Saturday, October 23, 2010

Happiness

I have fallen off in keeping up with my surmounting nightstand book list. I have a complex where I feel personally obligated to finish a book once I’ve started it, which often results in long stretches of time where I neglect reading entirely to avoid the chore of returning to a book that has long since lost of interest. I got into a rut with Eat. Pray. Love. Once Gilbert left Italy, the book’s excitement and zeal dropped off for me. However, after assigning myself mandatory ten pages per day, I slowly crawled to the back cover. During my final descent, I did regain my appreciation for Gilbert's words and stumbled across some quotes I found powerful and magnetic, especially this one:
“Happiness is the consequence of personal effort. You fight for it, strive for it, insist upon it, and sometimes even travel around the world looking for it." - Eat. Pray. Love. (260)
The only thing holding me back while I make my decision of whether or not to leave my job is money. Leaving my job will shatter my attempts at accruing travel money for a long and lavish adventure and also that stability of a growing nest egg.

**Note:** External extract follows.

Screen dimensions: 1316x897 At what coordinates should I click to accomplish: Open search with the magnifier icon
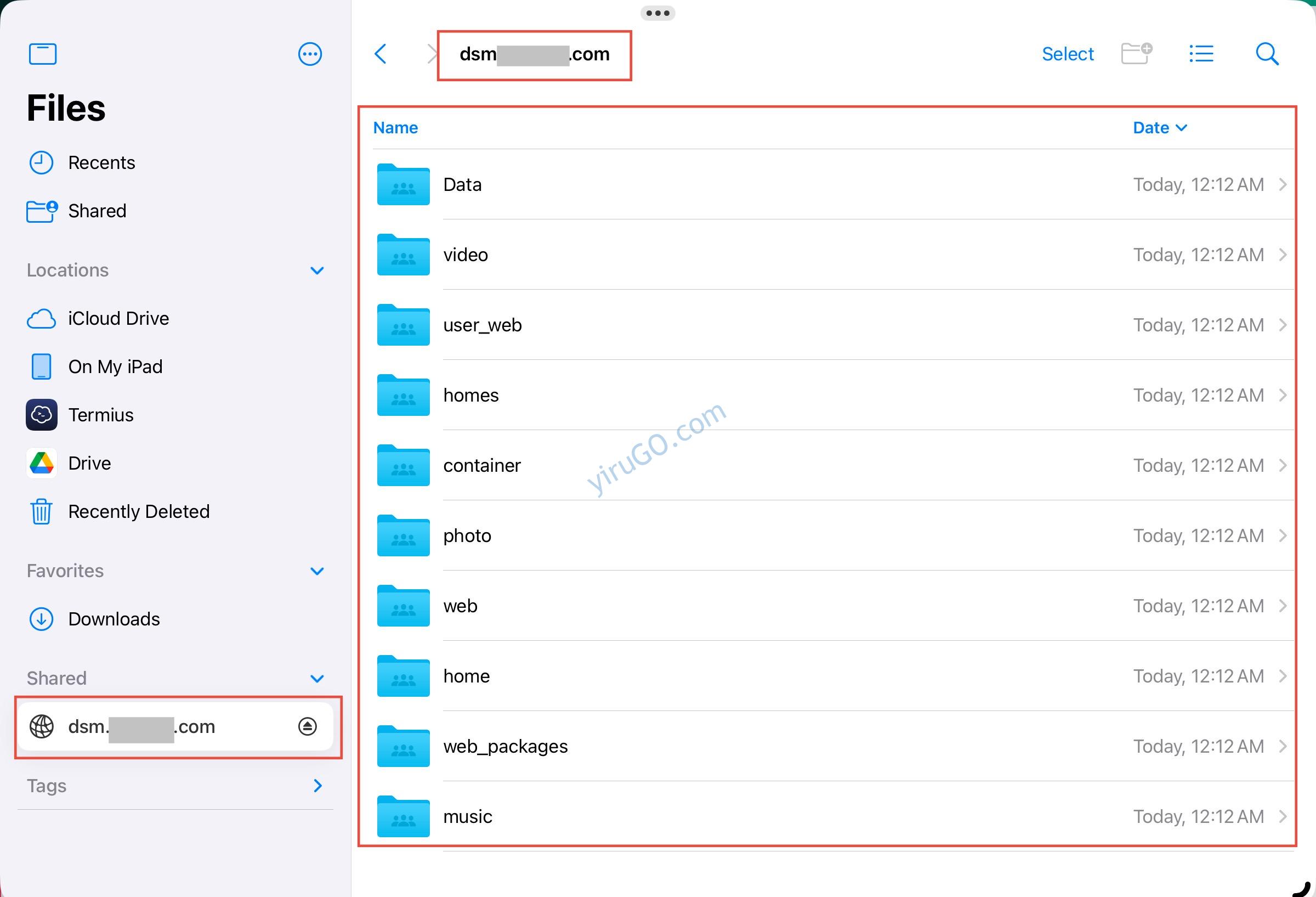pyautogui.click(x=1267, y=54)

While money is the means, it is certainly not the ends. My nights and weekends of freedom weren't enough (and often weren't entirely free) to subsidize the disappointment and litany of grievances I suffered from while continuing to work at a job that failed to inspire me. I do enjoy having a little more of cushion to fly to San Diego once a month, and collecting an array of garments to flood my closet and drawers; but no matter how cute my new Michael Kors' heals are, they just don't offer the same satisfaction as landing a job that calls to my passions.